> Data
----

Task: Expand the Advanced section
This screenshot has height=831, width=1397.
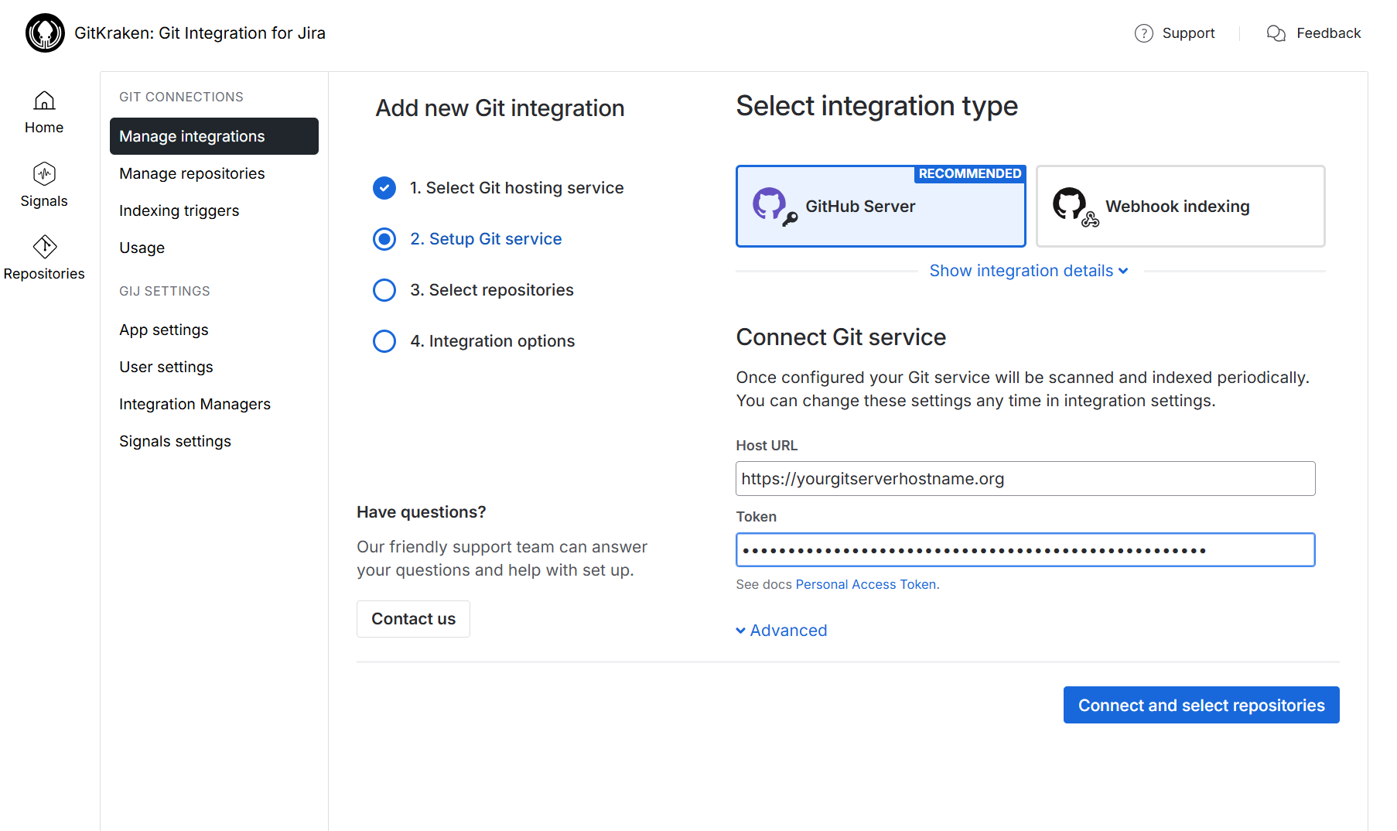Action: click(x=781, y=631)

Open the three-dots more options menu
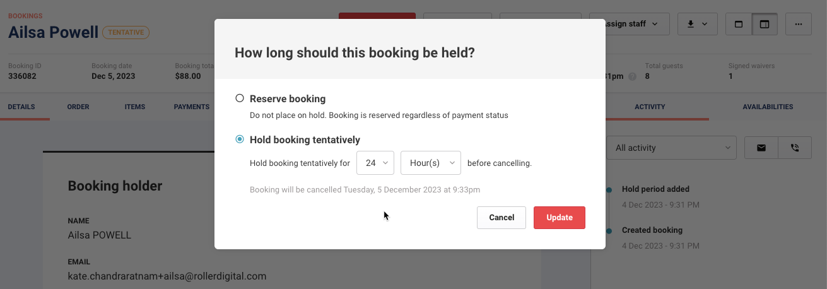point(799,24)
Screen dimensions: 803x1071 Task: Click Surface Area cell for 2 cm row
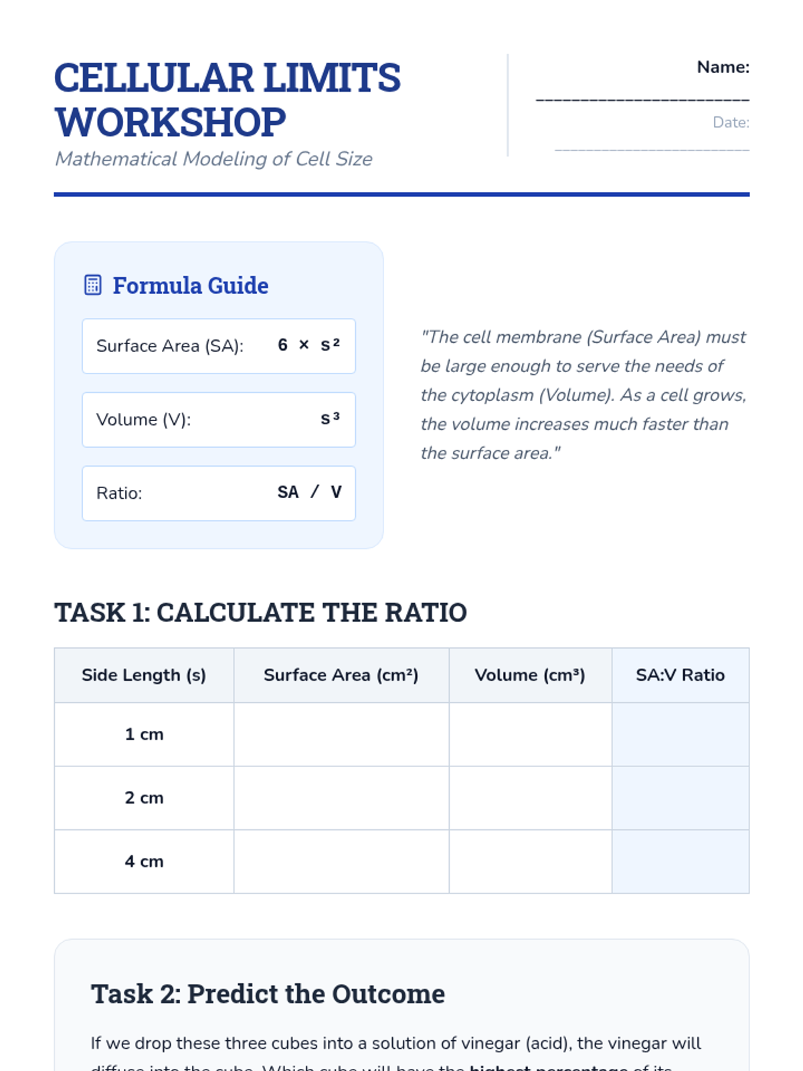(x=341, y=798)
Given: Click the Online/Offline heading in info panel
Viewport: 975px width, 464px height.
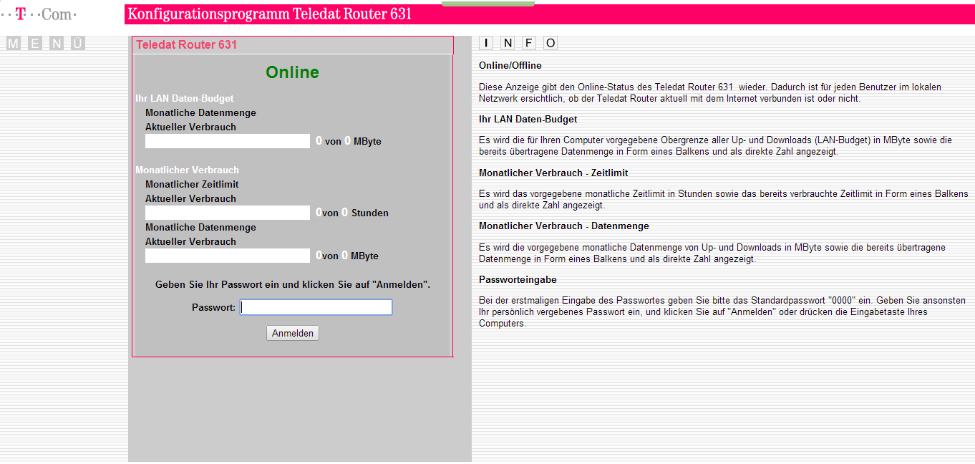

----

> What you need to do
Reproduce the records above word for word, without the images.

> Solution to this problem
Task: Expand the Advanced section
This screenshot has height=831, width=1397.
Action: click(x=781, y=631)

Open the three-dots more options menu
point(799,24)
Screen dimensions: 803x1071 Task: Click Surface Area cell for 2 cm row
(x=341, y=798)
Given: Click the Online/Offline heading in info panel
Viewport: 975px width, 464px height.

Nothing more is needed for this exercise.